PROBLEM TO WORK ON
After counting the lines below that contain "Given", reply with that number alone.

(Stored entries)
==========
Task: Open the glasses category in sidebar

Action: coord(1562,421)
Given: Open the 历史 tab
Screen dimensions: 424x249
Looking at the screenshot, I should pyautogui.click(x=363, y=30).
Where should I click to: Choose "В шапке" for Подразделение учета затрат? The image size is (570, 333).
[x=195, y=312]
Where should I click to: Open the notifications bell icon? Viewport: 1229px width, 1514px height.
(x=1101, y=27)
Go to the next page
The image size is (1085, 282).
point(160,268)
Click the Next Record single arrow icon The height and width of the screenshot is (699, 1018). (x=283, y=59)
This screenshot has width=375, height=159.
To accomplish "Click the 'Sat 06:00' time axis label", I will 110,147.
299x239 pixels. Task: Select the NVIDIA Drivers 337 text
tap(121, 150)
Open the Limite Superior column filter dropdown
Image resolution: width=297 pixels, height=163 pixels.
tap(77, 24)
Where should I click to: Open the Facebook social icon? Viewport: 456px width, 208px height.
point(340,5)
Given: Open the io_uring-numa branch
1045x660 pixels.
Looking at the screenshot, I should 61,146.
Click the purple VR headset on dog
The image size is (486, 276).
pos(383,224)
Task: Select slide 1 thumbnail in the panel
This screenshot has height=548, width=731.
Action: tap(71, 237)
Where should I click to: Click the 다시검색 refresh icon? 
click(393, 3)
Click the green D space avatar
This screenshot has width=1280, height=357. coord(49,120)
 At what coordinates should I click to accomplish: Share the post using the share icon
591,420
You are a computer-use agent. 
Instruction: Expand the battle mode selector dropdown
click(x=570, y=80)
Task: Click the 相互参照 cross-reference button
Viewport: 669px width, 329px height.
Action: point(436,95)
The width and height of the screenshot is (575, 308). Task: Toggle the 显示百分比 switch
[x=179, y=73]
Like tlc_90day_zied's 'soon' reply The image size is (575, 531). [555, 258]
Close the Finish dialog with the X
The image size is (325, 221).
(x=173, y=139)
==========
RESULT BELOW
2